─── LISTED ENTRIES

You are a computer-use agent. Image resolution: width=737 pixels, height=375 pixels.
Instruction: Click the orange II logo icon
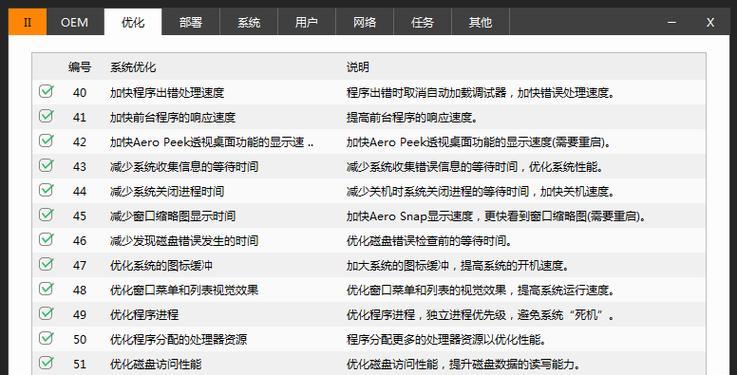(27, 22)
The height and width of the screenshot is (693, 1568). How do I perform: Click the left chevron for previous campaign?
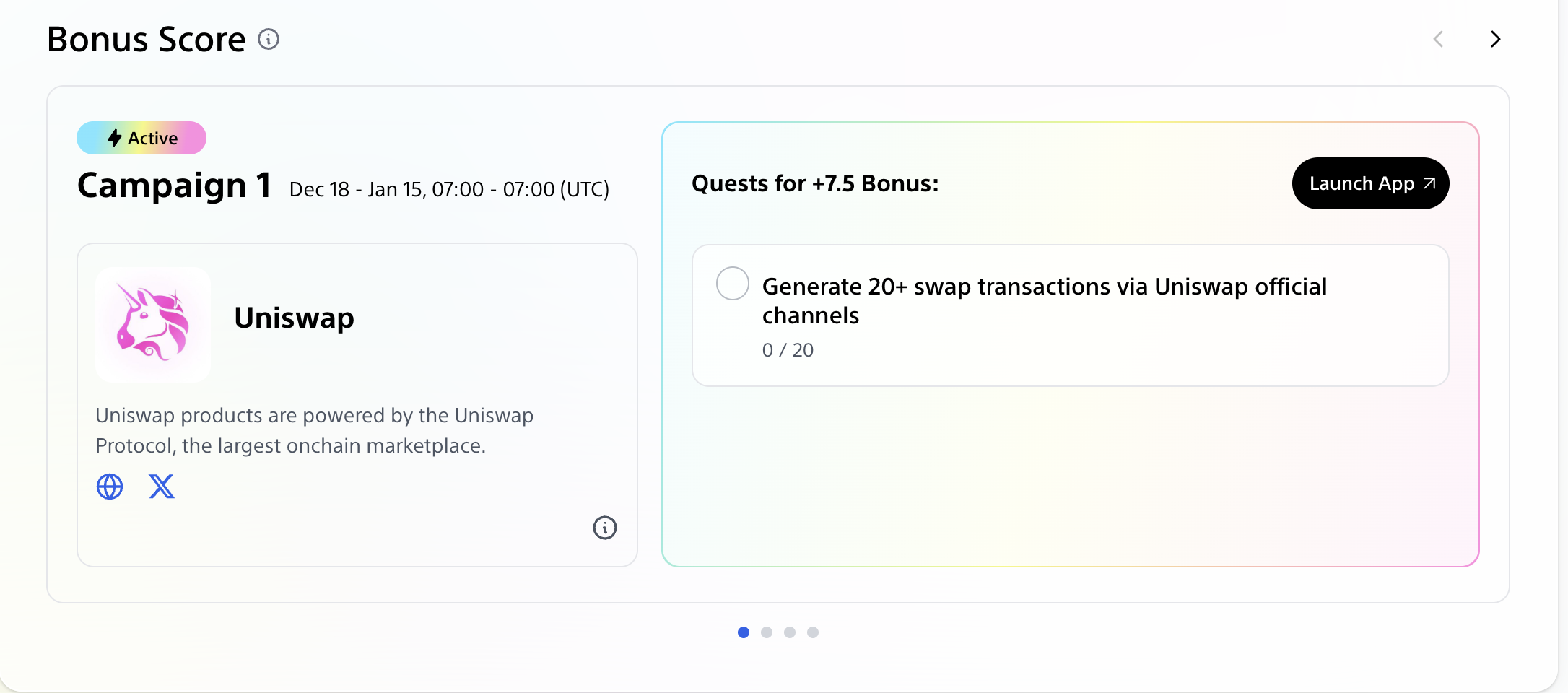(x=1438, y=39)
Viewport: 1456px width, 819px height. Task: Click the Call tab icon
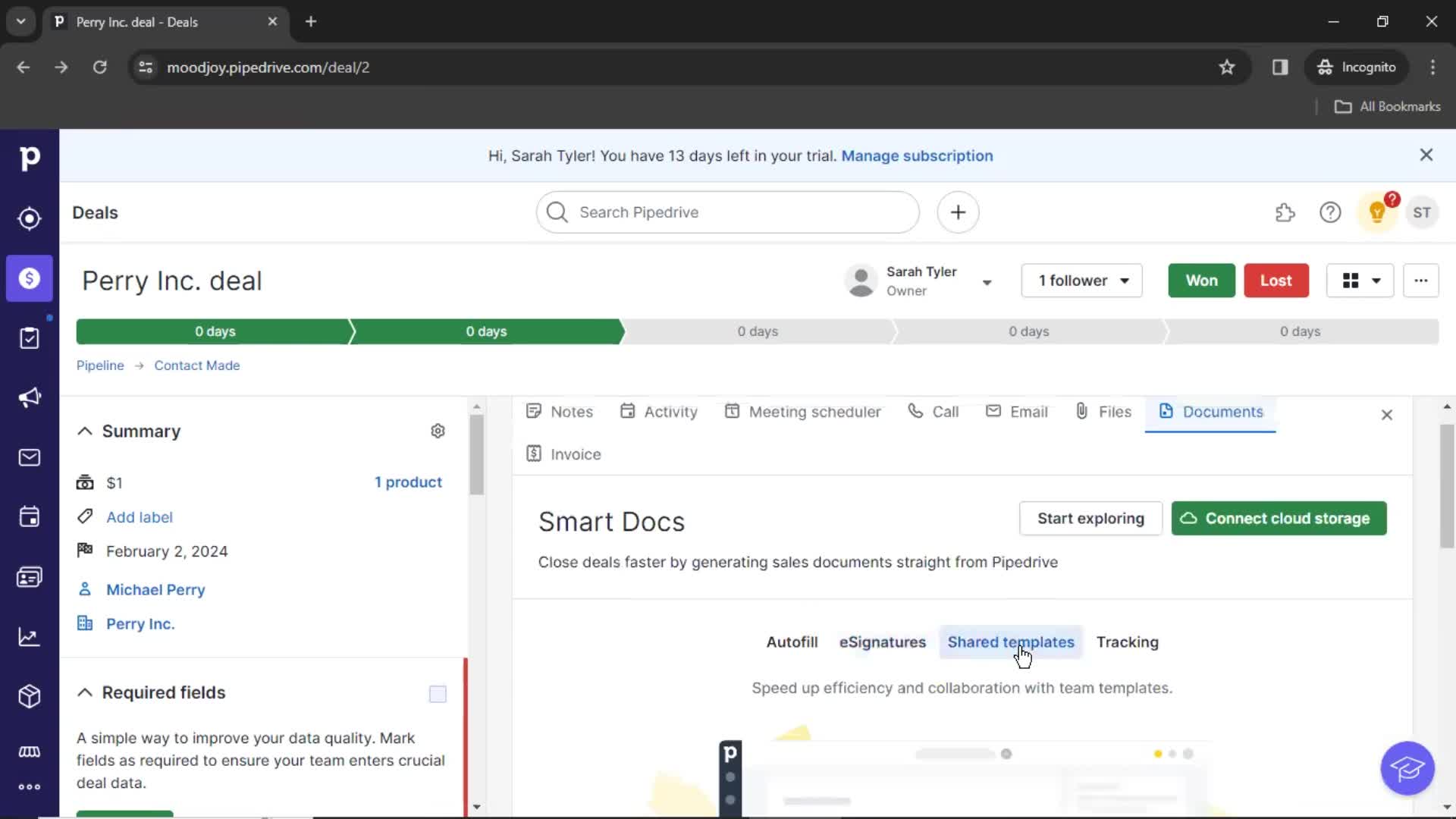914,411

──────

-- WHAT THE TASK REQUIRES --
Please reproduce the entries from above exactly; images are not part of the copy.

-- FINISHED EXERCISE --
You are a computer-use agent. Image resolution: width=737 pixels, height=375 pixels.
Instruction: Click the orange II logo icon
(27, 22)
The height and width of the screenshot is (693, 1568). How do I perform: Click the left chevron for previous campaign?
(x=1438, y=39)
Viewport: 1456px width, 819px height. Task: Click the Call tab icon
914,411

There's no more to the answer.